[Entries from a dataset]
= = = =

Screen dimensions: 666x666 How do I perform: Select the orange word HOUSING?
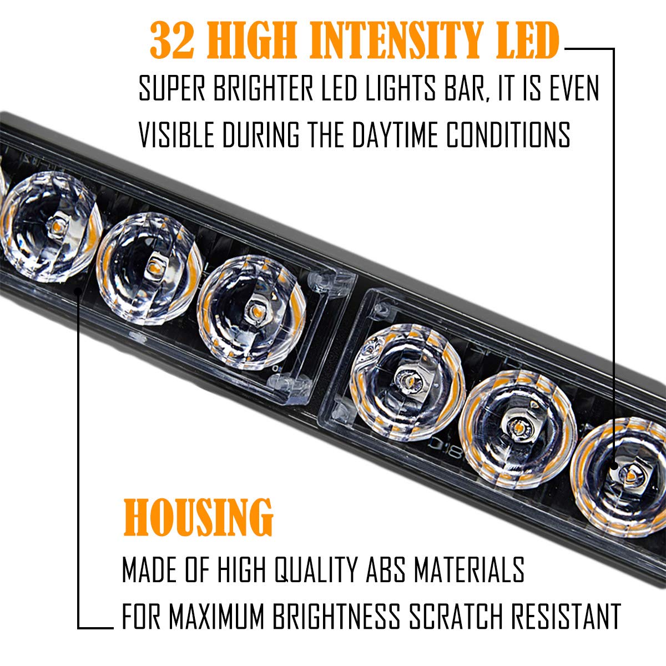[x=198, y=517]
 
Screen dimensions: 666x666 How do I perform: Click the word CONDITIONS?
[x=508, y=135]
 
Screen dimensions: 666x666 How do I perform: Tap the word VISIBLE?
[x=176, y=135]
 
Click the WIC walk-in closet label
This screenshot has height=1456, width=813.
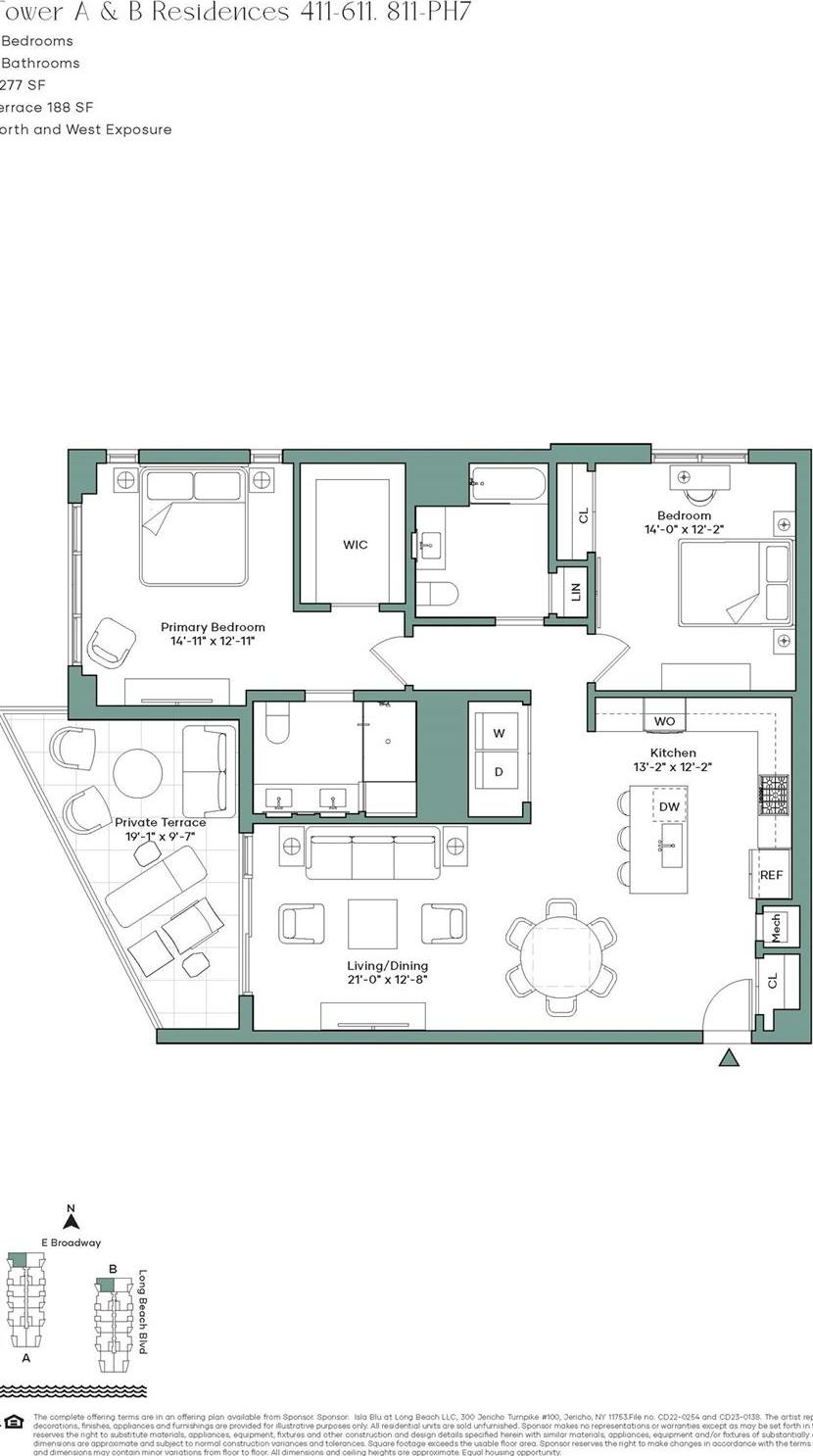pos(355,545)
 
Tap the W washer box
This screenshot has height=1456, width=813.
pos(499,733)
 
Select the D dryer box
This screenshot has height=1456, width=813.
pos(499,772)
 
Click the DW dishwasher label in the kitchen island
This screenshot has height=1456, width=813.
pos(669,806)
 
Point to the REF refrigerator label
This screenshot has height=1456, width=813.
pos(772,875)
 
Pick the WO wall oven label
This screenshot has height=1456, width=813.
pos(664,721)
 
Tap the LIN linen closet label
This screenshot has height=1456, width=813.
pos(576,592)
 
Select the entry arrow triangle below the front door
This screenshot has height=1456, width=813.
pos(728,1057)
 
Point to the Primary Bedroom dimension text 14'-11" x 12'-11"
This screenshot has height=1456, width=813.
pos(213,643)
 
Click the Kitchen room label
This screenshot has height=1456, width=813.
pos(673,752)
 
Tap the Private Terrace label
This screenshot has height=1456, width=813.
pos(161,822)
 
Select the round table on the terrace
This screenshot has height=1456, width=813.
pos(137,773)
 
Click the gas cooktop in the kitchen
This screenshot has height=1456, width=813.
pos(774,796)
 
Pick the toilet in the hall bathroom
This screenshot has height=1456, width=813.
pos(437,595)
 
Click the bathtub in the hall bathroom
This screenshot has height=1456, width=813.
pos(507,484)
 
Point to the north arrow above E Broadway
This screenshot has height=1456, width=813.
pos(71,1221)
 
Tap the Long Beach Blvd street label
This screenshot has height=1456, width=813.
pos(142,1312)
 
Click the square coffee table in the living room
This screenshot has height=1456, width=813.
pos(372,924)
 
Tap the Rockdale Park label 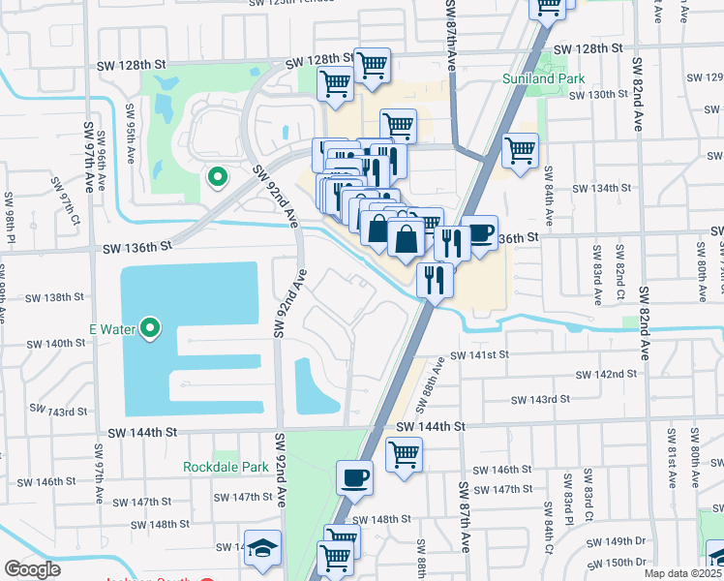click(226, 467)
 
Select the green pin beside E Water click(150, 330)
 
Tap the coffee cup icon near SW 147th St click(354, 477)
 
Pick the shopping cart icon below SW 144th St click(404, 453)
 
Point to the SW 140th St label click(56, 344)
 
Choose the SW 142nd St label click(607, 374)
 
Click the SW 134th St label click(601, 188)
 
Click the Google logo click(33, 569)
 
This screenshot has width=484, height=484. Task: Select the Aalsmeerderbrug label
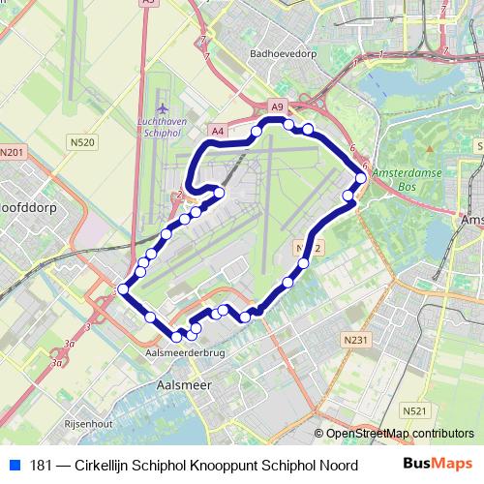tap(177, 355)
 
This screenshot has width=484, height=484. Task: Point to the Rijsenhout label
tap(88, 423)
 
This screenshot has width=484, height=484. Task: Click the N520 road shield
tap(83, 142)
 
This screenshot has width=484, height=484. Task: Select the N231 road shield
tap(356, 341)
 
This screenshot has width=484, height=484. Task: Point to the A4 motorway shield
tap(216, 130)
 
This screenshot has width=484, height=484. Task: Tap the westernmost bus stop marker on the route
tap(123, 288)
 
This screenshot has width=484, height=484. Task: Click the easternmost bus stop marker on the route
tap(361, 178)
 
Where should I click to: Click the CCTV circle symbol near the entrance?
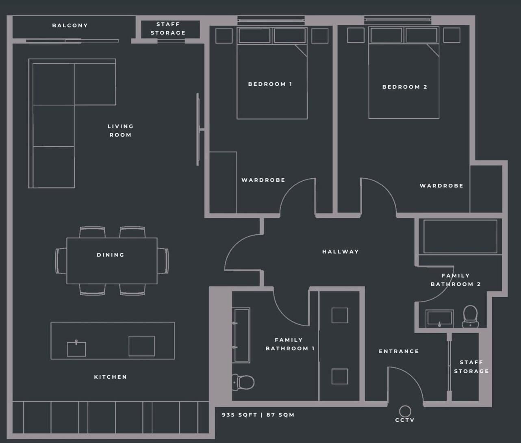405,411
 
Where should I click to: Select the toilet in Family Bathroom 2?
471,316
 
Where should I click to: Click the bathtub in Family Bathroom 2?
460,237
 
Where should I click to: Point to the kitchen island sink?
76,349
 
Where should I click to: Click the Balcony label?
70,25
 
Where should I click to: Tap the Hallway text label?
341,252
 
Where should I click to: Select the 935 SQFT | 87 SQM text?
258,415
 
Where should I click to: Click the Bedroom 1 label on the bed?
270,84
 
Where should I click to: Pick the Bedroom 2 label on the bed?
405,87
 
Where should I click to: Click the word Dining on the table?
111,255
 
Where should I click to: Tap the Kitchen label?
111,377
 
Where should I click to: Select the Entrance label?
399,351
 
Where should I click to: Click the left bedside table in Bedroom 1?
224,36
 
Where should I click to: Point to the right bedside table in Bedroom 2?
452,35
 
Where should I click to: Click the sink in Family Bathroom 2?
439,318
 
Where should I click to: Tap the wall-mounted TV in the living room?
198,129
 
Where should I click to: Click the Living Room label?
120,130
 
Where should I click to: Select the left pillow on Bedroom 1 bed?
255,36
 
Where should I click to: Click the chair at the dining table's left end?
61,261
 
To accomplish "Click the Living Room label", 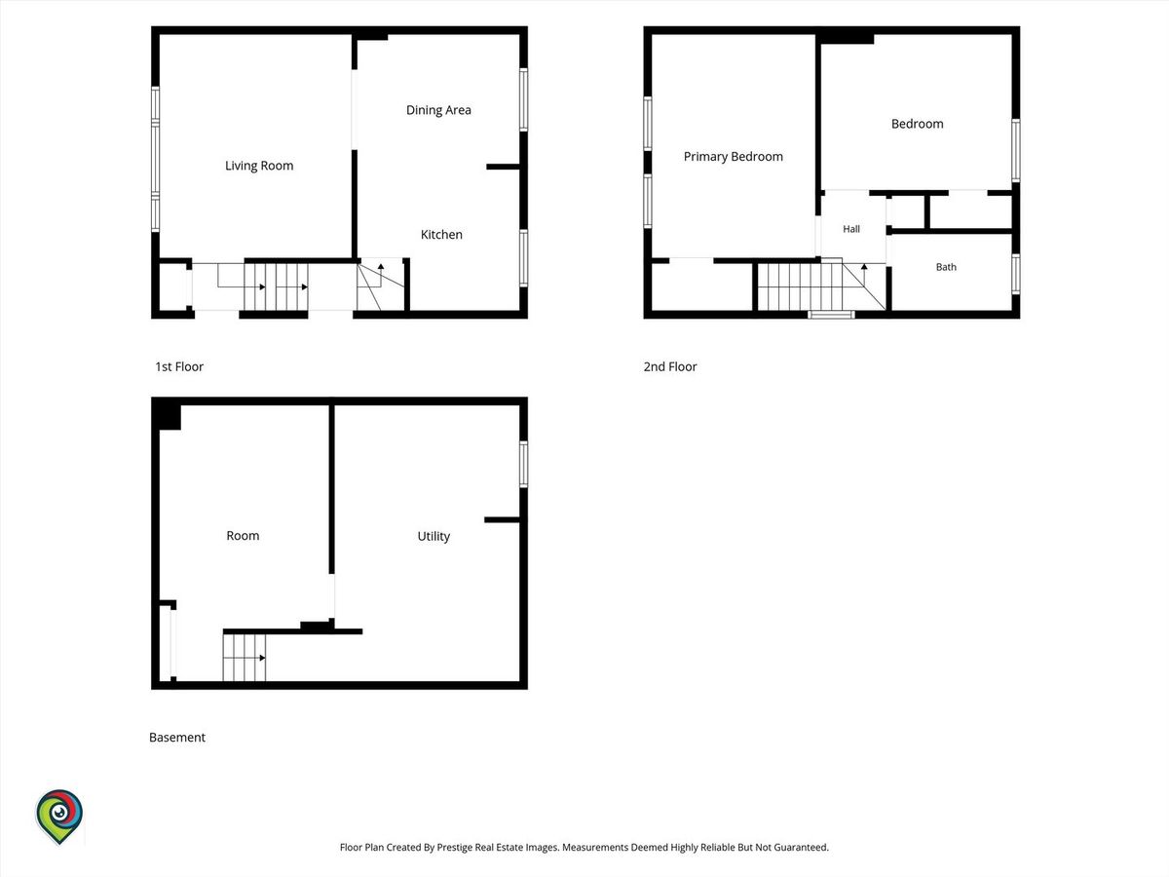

= = = =

[Exercise]:
Rewrite the lines of the items as a numbered list, from the line containing "Where should I click to: Select the 935" through the last line of the items, both included, skipping blank lines. Omit the pictures from your list.

[Answer below]:
1. Where should I click to: Select the 935 SQFT | 87 SQM text?
2. 258,415
3. Where should I click to: Click the Bedroom 1 label on the bed?
4. 270,84
5. Where should I click to: Pick the Bedroom 2 label on the bed?
6. 405,87
7. Where should I click to: Click the word Dining on the table?
8. 111,255
9. Where should I click to: Tap the Kitchen label?
10. 111,377
11. Where should I click to: Select the Entrance label?
12. 399,351
13. Where should I click to: Click the left bedside table in Bedroom 1?
14. 224,36
15. Where should I click to: Point to the right bedside table in Bedroom 2?
16. 452,35
17. Where should I click to: Click the sink in Family Bathroom 2?
18. 439,318
19. Where should I click to: Tap the wall-mounted TV in the living room?
20. 198,129
21. Where should I click to: Click the Living Room label?
22. 120,130
23. Where should I click to: Select the left pillow on Bedroom 1 bed?
24. 255,36
25. Where should I click to: Click the chair at the dining table's left end?
26. 61,261
27. To accomplish "Click the Living Room label", 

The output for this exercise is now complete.